La mesa también se había quedado muda.

Durante semanas no supo nada del animal contaba el Doctor. No le parecía raro porque ya lo había hecho antes Se enoja y se va, pero vuelve, pensaba. El barrio también sabía de la existencia de esta celebridad y de sus eventuales escapadas en busca de aire fresco que le aclare sus ideas y la haga recapacitar. La veían pasar con suma lentitud por la avenida y la saludaban. No abundaban las novedades en el barrio claramente ni tampoco las tortugas con mal carácter ni echadas de la casa. Pueblo chico.

Una mañana compartiendo el café de siempre con sus colegas, el Doctor se dio cuenta de tres cosas. Primero, que estaba al tanto de las barbaridades que azotaban al mundo, que conocía las medidas gubernamentales de la época y también compartió un comentario sobre la mujer de un presentador de televisión. Segundo, que era popular entre su gentío nuevamente. Sus chistes volvían a tener efecto y las burlas recibidas alguna vez eran noticia vieja como los diarios que le traía su mascota., y eso lo enfrentó sin anestesia con el tercer punto. Extrañaba muchísimo a su tortuga.
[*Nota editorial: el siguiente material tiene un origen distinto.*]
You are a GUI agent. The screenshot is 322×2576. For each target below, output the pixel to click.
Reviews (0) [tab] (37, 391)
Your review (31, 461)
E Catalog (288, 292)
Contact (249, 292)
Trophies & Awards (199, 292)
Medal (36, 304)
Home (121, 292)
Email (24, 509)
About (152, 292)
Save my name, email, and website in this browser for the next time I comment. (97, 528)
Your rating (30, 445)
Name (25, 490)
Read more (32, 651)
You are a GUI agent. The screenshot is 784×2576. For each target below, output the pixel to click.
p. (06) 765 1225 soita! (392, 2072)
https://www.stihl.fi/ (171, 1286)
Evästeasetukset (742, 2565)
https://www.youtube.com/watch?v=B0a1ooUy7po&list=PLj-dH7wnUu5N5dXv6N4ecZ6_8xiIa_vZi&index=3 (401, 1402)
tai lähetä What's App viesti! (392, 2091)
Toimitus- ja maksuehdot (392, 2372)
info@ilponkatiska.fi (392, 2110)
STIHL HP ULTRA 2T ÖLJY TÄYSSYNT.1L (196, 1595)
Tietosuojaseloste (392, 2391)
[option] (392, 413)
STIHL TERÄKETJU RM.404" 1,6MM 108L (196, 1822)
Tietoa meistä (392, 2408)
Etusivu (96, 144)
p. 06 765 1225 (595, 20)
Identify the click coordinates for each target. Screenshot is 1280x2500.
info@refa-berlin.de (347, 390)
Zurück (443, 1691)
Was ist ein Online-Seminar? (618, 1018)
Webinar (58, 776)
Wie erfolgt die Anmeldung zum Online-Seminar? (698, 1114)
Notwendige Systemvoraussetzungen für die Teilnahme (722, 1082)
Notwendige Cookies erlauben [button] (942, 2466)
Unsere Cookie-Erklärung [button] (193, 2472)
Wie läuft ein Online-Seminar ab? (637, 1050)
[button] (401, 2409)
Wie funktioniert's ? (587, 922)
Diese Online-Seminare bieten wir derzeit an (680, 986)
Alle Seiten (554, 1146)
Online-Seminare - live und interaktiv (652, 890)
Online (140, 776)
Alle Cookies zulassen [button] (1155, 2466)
Tratando de enmendar su error, comenzó a recorrer las calles todos los días, principalmente por las tardes, porque sabía que su mascota le gustaba el solcito que se escondía en el río. Les preguntaba a todos los comerciantes y vecinos de la zona y muchos lamentaban no poder ayudarlo demasiado. Lo veían triste y un hombre adulto con esa tristeza a cuestas da un poco de pena, por así decirlo. También se cruzó con los cinco tipicos borrachos del bar. Dos le dijeron que les había parecido ver a la tortuga subirse a un colectivo rumbo a Buenos Aires y que ella manejaba el colectivo. Uno ubicaba al reptil camino a Córdoba para convertirse en alcaldesa y fundamentaba este rumor a cara de whisky. Otro dijo no haber visto nunca una tortuga en su vida y al último no le entendió nada.

Con este panorama, se fue a la casa. Pasaron semanas sin novedades y eso que había puesto avisos en los clasificados locales ofreciendo una recompensa por información sobre el paradero del reptil, pero solo los graciosos y oportunistas de turno hacían sonar su teléfono. Hasta que un 30 de julio, me acuerdo bien porque era mi cumpleaños, dijo el Doctor, la vi en la cocina acurrucada en su rincón preferido. Nos miramos y la verdad que no nos dijimos mucho. Nos dimos un abrazo que todavía dura.

Me había traído el diario, sentenció el Doctor sonriendo como una tortuga.

«Dedicado a Burocracia, la tortuga del Doctor.